**WORK ORDER**
Retype the data that follows exactly. No pictures belong in the copy.

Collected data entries

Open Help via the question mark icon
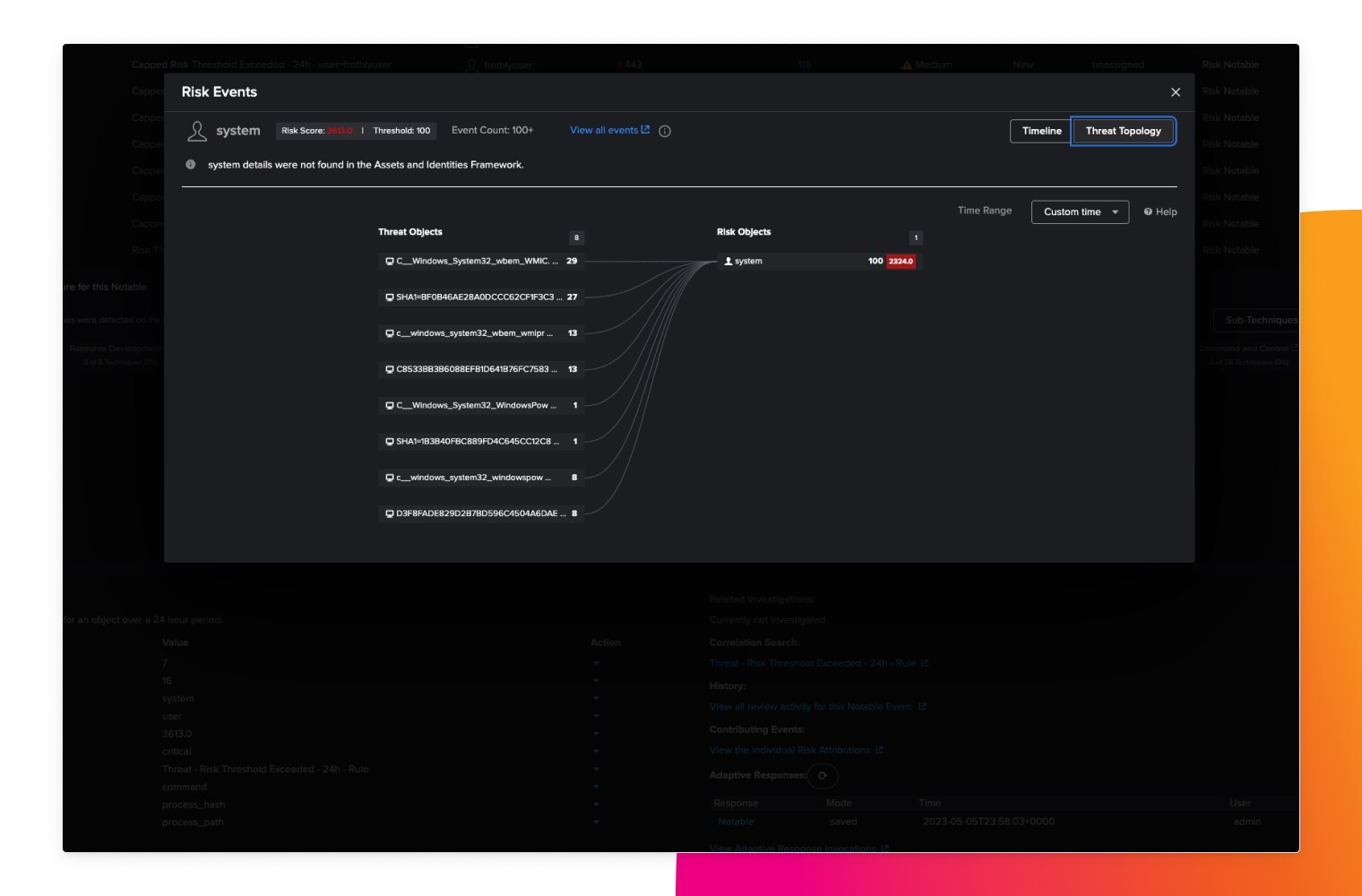 point(1148,211)
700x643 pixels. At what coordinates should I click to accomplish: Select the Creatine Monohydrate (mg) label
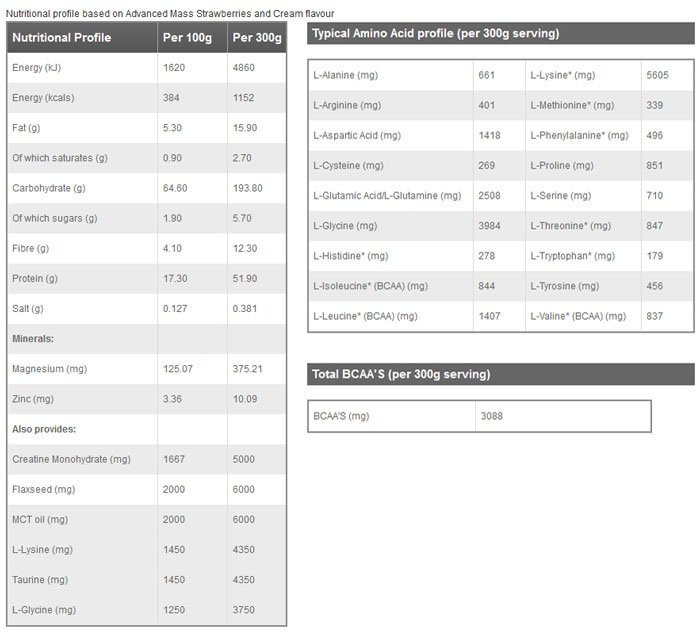tap(71, 459)
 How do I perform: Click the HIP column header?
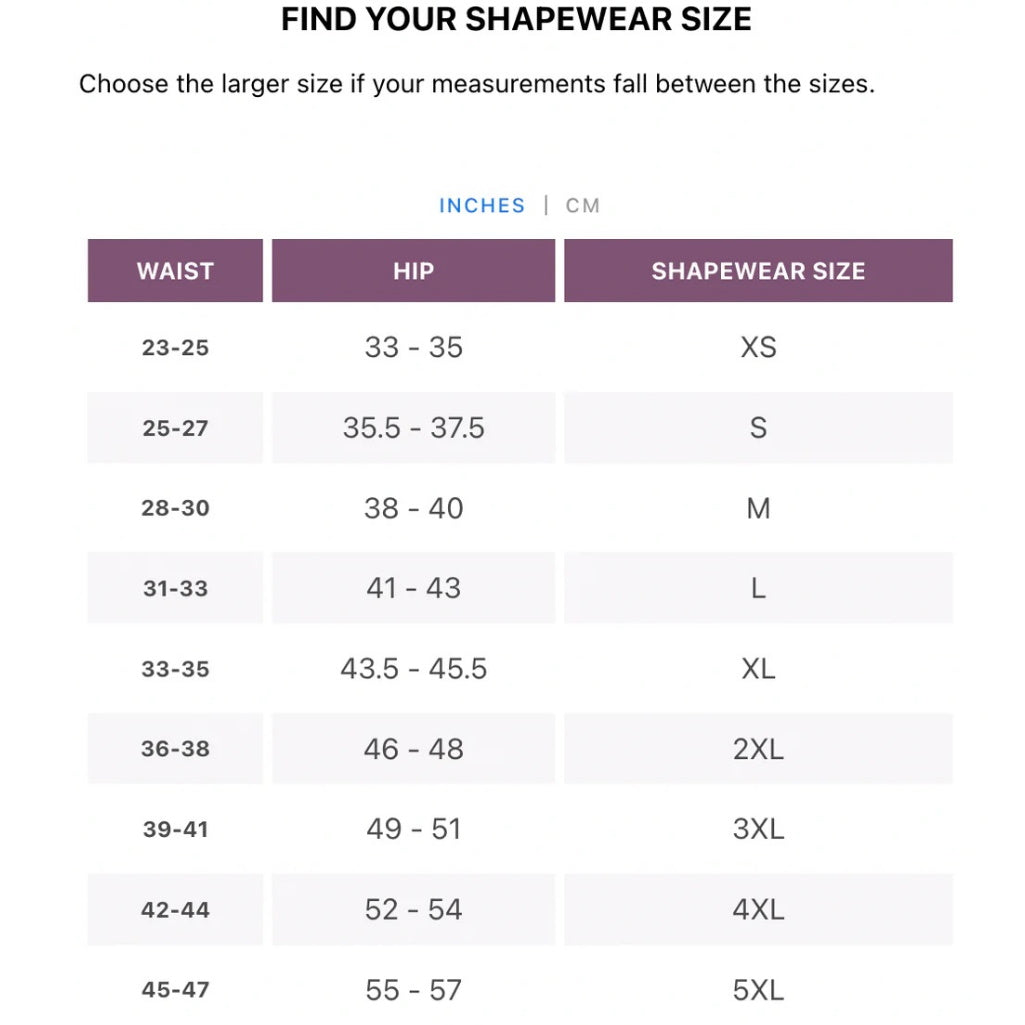(412, 270)
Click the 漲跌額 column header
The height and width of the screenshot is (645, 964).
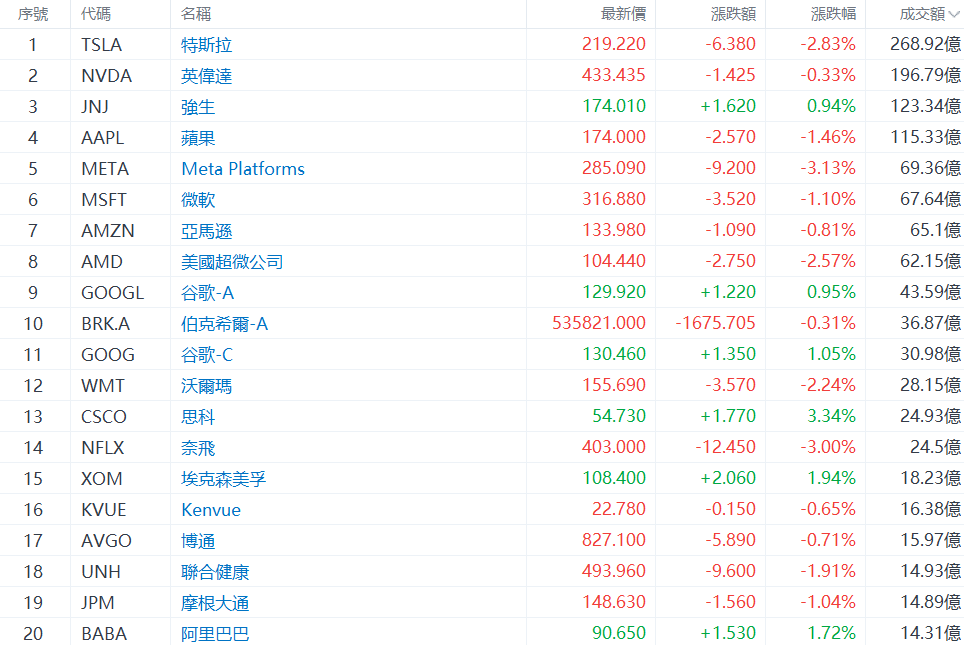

**EXERCISE SOLUTION**
Open Help via the question mark icon
 point(1148,211)
700x643 pixels. At what coordinates should I click to accomplish: Select the Creatine Monohydrate (mg) label
tap(71, 459)
 How do I perform: Click the HIP column header?
(412, 270)
Click the 漲跌額 column header
The height and width of the screenshot is (645, 964).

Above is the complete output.